Aunt LaLa is 93 years-old. She tells me that my daughter is adorable, my son so handsome, as they are with me on this rare visit. Her words fall on me, yet I don’t feel like a fifty-something mother. I feel like a sixteen-year-old girl next to her; her smile wraps around me, her chatty voice still so comforting after all these years. The pink-painted bedroom, so familiar, yet, so strange. The faded, white-painted furniture and silk flowers in a vase, greet me like old friends.
As a child, I wondered, “Why on earth are there fake flowers in the house, when the yard offers so many pickings?”

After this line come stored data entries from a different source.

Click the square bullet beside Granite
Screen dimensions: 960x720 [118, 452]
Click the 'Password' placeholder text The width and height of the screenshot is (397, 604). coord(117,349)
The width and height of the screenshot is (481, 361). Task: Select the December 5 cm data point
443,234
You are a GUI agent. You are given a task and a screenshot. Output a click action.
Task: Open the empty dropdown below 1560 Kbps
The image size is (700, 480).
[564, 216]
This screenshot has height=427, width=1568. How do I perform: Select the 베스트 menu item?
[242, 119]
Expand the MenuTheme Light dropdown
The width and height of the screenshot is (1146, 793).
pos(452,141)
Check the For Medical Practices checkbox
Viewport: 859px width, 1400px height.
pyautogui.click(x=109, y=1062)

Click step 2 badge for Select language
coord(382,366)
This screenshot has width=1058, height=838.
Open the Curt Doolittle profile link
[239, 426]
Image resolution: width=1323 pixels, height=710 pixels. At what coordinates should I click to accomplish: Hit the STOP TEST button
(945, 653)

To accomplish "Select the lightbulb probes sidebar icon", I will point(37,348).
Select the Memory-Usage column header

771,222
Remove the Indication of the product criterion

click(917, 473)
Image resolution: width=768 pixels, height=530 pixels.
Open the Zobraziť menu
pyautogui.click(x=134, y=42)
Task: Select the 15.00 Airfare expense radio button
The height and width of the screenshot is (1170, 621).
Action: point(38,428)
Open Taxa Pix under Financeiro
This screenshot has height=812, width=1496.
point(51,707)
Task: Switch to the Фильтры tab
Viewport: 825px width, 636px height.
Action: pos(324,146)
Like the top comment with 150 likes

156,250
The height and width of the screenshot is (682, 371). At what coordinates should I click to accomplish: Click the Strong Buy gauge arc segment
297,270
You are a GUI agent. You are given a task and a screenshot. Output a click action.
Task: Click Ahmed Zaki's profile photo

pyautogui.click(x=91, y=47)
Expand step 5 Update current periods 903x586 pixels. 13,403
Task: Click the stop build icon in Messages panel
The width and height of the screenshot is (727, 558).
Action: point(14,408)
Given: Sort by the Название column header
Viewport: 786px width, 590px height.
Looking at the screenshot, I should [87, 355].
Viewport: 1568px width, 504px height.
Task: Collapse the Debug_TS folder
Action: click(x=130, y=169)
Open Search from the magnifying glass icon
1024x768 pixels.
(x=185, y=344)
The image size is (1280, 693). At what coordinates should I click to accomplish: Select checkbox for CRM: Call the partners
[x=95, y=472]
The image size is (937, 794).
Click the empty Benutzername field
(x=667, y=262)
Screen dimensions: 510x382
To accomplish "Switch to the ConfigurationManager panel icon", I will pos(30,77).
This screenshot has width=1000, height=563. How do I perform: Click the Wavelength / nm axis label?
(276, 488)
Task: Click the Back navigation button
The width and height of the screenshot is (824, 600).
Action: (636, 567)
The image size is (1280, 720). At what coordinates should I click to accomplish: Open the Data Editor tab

Back then, the yard was filled with living, powerful zinnias, roaring dandelions, swaying black-eyed susans, buttery buttercups, trumpeting honeysuckles, peeping blue violets, the uplifting, blue flowers of the tall, chicory stalks, long, wild grass, soft yellow forsythia, dainty, doll-cups of lily-of-the-valley, purple hydrangeas, laughing-blue dayflowers, brilliant marigolds, and the deep, dark, secretive green of the pine trees that rule on the top of a stone wall.
“Jeanne, you’re an old lady!” jokes Aunt LaLa. She smiles at my children, smiles at me, chuckles a soft chuckle.
I laugh and hug her and tell her she is wonderful.